By John Terauds on May 5, 2013

wingraveArtHaus Musik has re-released a fantastic 2001 Channel Four Television film of Benjamin Britten’s Owen Wingrave, with Canadian baritone Gerald Finley in the title role and Kent Nagano conducting the German Symphony Orchestra of Berlin.

It’s an excellent opportunity to see the very best singers in an imaginative production perform a work that is usually done by opera schools.

I don’t understand why Owen Wingrave isn’t performed more often on main stages. It’s the same length as Alban Berg’s Wozzeck, so it’s not too short. Most importantly, I think, the opera contains in distilled form everything that Britten was most passionate about: the stupidity of war, the bravery of taking a stand against society, and the mysteriously malign power of certain men over boys.

It’s a dark, two-act work, modelled by librettist Mifanwy Piper from a short story by Henry James. Britten wrote it for the BBC, which first aired it in May, 1971. The opera had its stage début at the Royal Opera House, Covent Garden exactly 40 years ago.

The original cast recording, made in Aldeburgh in November 1970, assembled Britain’s best singers of the time: Janet Baker, Benjamin Luxon, John Shirley-Quirk and, of course, Britten’s partner, Peter Pears.

The cast in the Channel Four film is no less wonderful. Finley brings the ideal balance of innocence and steely determination to his role. The other characters are not fully fleshed out, but each of the singers puts their own distinctive spin on their inability to accept Owen’s independence.

Josephine Barstow is excellent as Miss Wingrave and tenor Peter Savidge is earnestness incarnate as Spencer Coyle. Charlotte Hellekant is creepily distant as Kate, Owen’s fiancée.

The ghosts of Wingraves past are key players in this story, and they loom truculently wherever Owen turns inside the stark and forbidding country house the film’s producers found in the rain-soaked English countryside.

Director Margarete Williams does a masterful job of using the camera to induce claustrophobia.

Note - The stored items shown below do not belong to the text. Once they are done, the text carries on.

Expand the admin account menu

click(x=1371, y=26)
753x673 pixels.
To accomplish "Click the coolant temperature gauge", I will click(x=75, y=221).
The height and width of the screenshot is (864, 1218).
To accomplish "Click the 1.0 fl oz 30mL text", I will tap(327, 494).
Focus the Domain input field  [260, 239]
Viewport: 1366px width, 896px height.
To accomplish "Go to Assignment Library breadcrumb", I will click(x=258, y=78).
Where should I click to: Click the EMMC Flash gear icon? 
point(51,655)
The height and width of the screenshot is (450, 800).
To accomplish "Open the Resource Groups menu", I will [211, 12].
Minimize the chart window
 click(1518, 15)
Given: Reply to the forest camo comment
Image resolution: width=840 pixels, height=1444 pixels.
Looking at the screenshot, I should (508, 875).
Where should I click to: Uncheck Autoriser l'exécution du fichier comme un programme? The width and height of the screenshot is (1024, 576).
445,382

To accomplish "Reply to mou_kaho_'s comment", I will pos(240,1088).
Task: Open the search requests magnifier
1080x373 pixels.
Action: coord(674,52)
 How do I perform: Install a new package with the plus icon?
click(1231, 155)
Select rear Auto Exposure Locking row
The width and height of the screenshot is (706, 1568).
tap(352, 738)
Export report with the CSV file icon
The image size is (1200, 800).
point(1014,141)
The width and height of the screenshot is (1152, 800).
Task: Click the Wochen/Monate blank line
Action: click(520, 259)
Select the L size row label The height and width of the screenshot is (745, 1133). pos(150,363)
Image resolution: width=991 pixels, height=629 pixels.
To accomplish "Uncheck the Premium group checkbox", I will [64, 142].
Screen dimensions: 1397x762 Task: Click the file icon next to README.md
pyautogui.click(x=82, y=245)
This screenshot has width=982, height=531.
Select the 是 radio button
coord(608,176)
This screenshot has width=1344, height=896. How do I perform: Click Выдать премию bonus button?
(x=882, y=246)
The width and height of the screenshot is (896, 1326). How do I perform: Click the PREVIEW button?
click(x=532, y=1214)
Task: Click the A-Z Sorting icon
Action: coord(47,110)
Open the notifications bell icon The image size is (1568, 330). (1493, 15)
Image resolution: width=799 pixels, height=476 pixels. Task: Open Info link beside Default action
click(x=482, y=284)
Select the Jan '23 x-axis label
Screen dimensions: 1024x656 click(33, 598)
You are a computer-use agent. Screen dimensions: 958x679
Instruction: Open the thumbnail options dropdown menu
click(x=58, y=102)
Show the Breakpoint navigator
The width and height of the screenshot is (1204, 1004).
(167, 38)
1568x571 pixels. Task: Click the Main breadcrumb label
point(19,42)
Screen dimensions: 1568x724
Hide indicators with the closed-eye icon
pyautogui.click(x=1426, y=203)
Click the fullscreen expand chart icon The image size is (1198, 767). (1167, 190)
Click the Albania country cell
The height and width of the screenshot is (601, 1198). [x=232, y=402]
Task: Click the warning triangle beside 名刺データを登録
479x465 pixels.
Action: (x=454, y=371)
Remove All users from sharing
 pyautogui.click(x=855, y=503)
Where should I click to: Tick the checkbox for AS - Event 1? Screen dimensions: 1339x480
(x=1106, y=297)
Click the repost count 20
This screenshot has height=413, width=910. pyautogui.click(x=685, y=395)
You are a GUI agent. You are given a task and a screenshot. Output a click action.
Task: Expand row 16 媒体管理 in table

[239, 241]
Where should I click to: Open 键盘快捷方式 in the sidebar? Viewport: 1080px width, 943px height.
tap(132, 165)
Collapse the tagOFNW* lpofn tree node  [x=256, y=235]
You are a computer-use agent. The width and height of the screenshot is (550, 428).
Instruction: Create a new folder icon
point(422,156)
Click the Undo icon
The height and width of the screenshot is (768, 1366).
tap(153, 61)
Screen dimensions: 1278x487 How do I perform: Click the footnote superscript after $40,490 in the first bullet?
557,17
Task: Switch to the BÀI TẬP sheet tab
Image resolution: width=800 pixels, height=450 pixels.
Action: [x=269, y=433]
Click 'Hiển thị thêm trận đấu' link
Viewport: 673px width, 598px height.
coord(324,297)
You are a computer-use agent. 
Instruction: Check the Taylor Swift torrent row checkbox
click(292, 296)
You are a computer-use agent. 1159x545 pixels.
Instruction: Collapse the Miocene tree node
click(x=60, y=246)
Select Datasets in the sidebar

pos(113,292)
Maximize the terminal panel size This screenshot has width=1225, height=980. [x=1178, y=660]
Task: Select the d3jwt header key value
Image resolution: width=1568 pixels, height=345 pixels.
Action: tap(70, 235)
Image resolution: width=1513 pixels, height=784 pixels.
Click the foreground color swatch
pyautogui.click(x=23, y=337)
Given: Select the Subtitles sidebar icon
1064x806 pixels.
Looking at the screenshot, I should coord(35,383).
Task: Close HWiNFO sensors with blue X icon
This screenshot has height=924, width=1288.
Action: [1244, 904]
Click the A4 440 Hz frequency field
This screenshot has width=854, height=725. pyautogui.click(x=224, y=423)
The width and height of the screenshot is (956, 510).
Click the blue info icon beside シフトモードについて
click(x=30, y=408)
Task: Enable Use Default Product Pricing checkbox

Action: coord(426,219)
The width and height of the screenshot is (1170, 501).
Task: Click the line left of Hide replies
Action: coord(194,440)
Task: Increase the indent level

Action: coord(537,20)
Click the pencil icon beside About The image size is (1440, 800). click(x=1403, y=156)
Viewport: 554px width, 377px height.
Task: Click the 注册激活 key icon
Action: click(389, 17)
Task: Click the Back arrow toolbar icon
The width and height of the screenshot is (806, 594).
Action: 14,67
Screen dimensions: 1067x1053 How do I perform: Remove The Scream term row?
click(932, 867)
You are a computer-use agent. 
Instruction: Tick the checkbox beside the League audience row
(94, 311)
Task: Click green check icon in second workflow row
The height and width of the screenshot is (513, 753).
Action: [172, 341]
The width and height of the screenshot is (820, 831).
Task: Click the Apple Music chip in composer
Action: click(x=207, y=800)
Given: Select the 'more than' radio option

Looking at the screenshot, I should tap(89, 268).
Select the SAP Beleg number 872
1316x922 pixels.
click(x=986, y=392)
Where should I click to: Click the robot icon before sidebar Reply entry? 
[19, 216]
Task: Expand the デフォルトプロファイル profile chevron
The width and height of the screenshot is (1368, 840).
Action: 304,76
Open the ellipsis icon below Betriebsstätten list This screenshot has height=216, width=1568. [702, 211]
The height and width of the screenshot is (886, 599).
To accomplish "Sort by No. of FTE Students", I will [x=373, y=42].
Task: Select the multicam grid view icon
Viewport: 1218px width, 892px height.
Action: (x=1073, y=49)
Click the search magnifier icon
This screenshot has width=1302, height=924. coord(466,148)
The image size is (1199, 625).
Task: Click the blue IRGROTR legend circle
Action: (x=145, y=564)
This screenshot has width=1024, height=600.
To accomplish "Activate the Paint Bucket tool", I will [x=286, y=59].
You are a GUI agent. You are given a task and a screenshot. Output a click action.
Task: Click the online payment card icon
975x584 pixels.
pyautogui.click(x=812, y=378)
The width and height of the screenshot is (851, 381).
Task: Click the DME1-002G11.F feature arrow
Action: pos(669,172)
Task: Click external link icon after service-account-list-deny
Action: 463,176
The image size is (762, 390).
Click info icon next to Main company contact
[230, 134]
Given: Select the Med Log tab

Nagano keeps the orchestra sound lean and tight, knowing exactly when to give the music a little lift, to poke us viewers in the gut.

There is a hip-shaking little percussion figure straight out of a Leonard Bernstein score that pops up in the score over and over again. But instead of trying to make us smile, Britten uses the figure to remind us of the iron grip the Wingraves’ fighting history continues to exert over Owen, who stakes his life on wrestling the family ghosts to the ground.

It is but one of many clever means the composer uses to turn the emotional screws in the well-wrought tale.

You can find out more about this release here. (The ArtHaus website says there is a documentary on Britten and Pears included on the DVD, but I couldn’t find it on my review disc.)